Portland indie rock standout MAITA sonically sorts through her desires on Want

click to enlarge The Portland indie rock standout sonically sorts through her desires on Want
Tristan Paiige photo
MAITA continues to make some of the PNW's best music on Want.

Lives are centered on continually getting what we need to survive. But brains aren't wired to think only of the essential: We have wants, too. While needs always simmer on the backburner, it's our wants that drive us — the passions and longings that help us find a sense of fulfillment or leave us feeling empty.

But here's the real tricky thing — sometimes a want can actually be a need.

It's in that messy in-between realm where Want, the latest album from Portland indie rock standout MAITA (aka Maria Maita-Keppeler), operates. It's a gorgeously pensive collection of intricately told songs, nearly all of which directly include a lyrical "want." With much of the album written during COVID lockdown, the album taps into an intense sense of pent-up feelings and frustrations.

"Desire was such a huge theme for me, and I think for a lot of people during lockdown, because we were want for so many things that we used to have. And I think that that created this kind of subtle desperation that made for a good bed of songwriting," MAITA says.

Over the course of 12 tracks that vacillate from punchy and crunchy rock tunes to somber and sparse slow-burn mediations, Want finds MAITA delving into the way wants can incorrectly be dismissed as frivolous trifles.

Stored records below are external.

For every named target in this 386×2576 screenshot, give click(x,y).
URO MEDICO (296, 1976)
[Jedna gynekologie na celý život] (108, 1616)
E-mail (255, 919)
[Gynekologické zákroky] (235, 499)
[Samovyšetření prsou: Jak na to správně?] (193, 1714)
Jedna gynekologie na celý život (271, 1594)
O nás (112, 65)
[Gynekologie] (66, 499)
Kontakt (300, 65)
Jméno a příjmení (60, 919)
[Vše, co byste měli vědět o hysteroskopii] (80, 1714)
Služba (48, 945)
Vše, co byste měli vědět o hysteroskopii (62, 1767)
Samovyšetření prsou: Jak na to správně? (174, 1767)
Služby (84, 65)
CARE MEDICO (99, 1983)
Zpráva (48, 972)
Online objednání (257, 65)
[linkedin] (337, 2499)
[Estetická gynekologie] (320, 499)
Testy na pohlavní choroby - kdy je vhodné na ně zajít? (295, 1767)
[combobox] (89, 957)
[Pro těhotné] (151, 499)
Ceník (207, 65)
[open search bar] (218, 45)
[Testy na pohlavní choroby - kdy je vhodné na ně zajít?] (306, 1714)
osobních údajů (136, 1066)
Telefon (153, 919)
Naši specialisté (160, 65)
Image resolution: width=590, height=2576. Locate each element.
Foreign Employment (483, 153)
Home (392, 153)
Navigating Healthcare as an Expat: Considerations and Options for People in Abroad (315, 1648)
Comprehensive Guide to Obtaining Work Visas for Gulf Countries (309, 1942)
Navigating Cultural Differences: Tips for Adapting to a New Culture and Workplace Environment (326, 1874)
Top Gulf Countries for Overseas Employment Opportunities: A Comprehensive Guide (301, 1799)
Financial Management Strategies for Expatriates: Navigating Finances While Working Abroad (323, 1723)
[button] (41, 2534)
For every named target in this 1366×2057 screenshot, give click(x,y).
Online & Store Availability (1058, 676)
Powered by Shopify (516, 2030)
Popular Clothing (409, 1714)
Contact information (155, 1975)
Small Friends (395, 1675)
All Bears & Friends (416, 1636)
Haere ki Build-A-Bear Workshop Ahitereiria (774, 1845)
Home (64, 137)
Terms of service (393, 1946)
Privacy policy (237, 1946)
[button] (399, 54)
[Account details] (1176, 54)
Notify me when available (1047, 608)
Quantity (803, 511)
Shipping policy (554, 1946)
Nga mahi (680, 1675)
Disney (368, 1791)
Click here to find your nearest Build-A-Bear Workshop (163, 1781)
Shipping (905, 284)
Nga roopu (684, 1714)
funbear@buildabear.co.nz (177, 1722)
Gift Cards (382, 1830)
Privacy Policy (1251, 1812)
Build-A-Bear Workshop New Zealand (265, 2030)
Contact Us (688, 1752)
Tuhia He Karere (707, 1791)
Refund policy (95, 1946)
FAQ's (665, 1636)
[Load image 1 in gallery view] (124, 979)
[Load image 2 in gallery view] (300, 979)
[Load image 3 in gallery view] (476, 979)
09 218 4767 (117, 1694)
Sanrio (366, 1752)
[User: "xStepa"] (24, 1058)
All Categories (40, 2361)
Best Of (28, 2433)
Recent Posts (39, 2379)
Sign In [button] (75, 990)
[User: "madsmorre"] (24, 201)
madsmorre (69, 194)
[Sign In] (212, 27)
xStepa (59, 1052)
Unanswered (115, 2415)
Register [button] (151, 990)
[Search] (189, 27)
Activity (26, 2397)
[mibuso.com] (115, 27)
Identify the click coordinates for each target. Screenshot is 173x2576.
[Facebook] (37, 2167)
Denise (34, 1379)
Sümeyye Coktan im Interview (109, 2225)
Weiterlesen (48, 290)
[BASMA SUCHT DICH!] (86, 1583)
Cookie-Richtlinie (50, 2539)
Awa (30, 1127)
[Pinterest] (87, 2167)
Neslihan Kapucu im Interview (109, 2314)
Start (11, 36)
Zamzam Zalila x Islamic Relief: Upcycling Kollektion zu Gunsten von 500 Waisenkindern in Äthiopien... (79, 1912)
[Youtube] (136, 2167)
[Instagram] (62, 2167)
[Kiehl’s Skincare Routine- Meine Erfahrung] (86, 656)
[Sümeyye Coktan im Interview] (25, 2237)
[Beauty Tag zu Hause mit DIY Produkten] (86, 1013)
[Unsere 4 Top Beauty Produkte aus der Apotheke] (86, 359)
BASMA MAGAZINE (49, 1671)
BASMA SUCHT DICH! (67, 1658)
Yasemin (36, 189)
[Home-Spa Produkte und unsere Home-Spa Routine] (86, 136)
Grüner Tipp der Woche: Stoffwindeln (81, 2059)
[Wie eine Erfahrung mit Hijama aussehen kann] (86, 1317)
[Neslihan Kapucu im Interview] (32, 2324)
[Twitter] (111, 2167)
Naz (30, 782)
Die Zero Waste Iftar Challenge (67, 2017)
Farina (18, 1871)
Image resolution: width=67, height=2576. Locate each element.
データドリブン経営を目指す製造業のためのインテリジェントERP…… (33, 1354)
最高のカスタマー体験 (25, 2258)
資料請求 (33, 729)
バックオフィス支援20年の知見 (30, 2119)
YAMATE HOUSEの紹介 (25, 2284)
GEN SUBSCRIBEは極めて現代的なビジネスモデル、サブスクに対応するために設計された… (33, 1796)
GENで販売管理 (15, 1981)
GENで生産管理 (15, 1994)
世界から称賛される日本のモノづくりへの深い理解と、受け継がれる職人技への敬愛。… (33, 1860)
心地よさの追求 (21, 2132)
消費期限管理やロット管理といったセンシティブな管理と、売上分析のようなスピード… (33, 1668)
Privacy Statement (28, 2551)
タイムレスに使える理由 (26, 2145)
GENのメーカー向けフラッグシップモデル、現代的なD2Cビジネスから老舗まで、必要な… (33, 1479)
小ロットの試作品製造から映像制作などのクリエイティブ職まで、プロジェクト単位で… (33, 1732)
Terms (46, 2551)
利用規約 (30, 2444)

"We definitely separate wants from needs in our culture. That's kind of a theme — is it a want or need?" MAITA says. "This record is called Want, but I think that a lot of times the secret umbrella term here is need. Because especially as a woman, as like someone who was not very outspoken growing up, as someone who has a hard time expressing my needs often because I have a lot of barriers to that... as that person, I think that fulfilling my true desires is actually something that is more essential than I would care to admit. And once you finally do start pursuing the things that you, quote unquote, 'want,' you realize like, 'Oh no, this is what I needed to do. It's not that I wouldn't have been OK the other way, but on the other side you're just like, 'I feel this more truthful.'"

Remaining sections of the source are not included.